Il profilo Facebook dell’ostetrica in questione è un’associazione no profit. Offre servizi professionali, c’è persino il suo numero di cellulare; «[…] per le mamme per le famiglie», dice.
Il 7 aprile alle 18:30, aspettando di scaldare la minestra per cena, l’ostetrica professionista con la vocazione per la vita non sapeva come ingannare il tempo e ha partorito un post. Premesso, l’hashtag di tiro, moda e maniera, #pilloladelgiornodopo, scrive, tutto maiuscolo, che in lingua social, vuole dire “urlato” (come nelle partiture musicali ci sono le indicazioni di tempo e movimento, «andante allegro», «allegro ma non troppo», e così via) che «NON OCCORRE ANDARE IN OSPEDALE!», punto esclamativo dalla forma di manganello, giacché «per ottenere una pillola del giorno [ha dimenticato «dopo», rendendo tutto ancora più grottesco] basta essere maggiorenni e recarsi in farmacia per acquistarla. Ma questo succede da sempre!», altro punto esclamativo che sembra un dardo dritto al bersaglio. E poi il rinforzo, come quello fra la pianta del piede e i tacchi: «A maggior ragione non vi recate in ospedale per farvela prescrivere ora che siamo sotto covid», Già, bisogna essere sani per poter sopprimere una vita. E chiude con un appello, che pare una minaccia: «Se vi fanno storie ditecelo 😉», occhiolino.

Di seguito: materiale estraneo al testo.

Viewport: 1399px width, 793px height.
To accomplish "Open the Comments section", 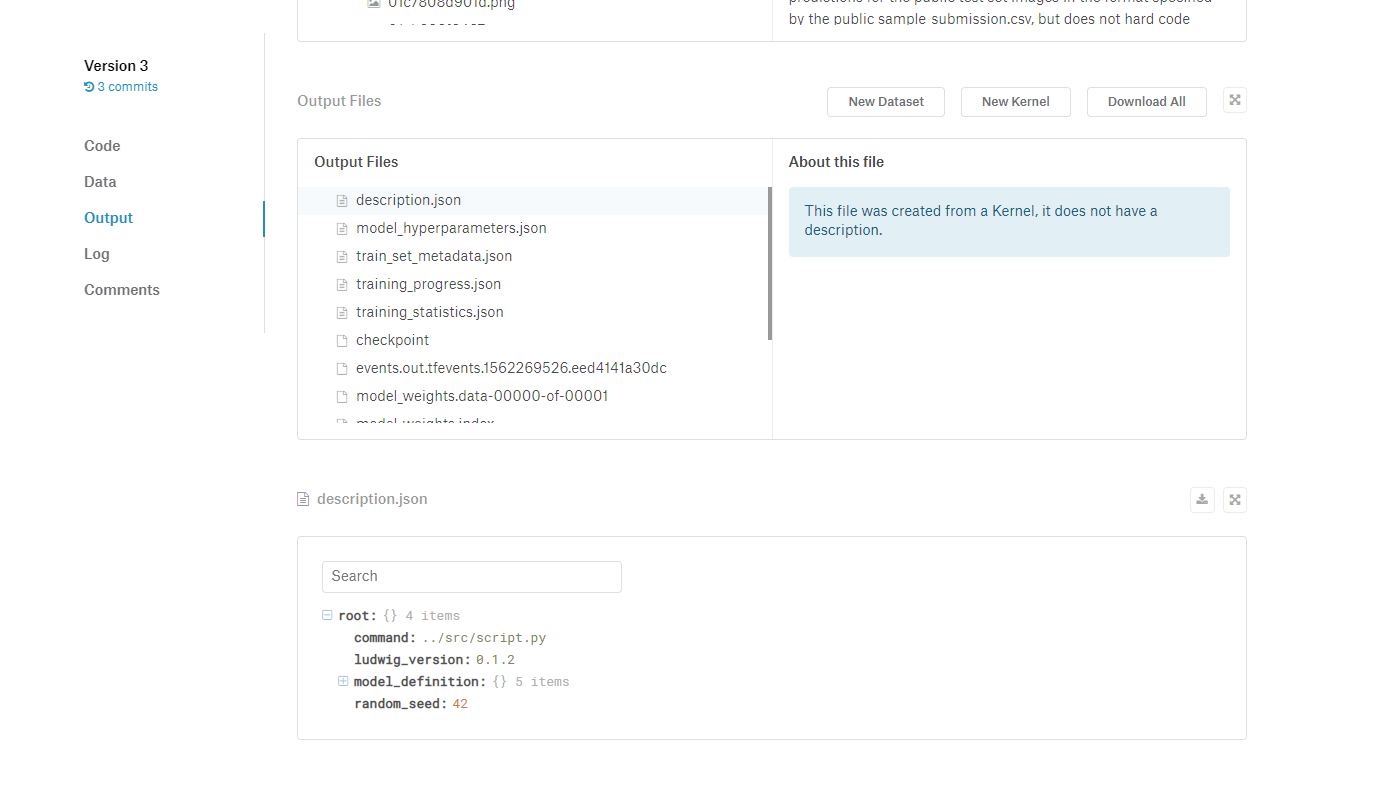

Lo so, sono vintage, «[…] bianco per antico pelo» come Caronte. Ma non riesco ancora ad abituarmi: all’abitudinarietà dell’orrore, all’aborto comme d’habitude, alla cultura di morte come abito mentale, culturale, spirituale. Mi chiedo, affranto, quanto più in basso potremo scendere? È Venerdì Santo, e ci sarà pure un motivo che la ragione e la laicità, oltre alla fede, interroga. No?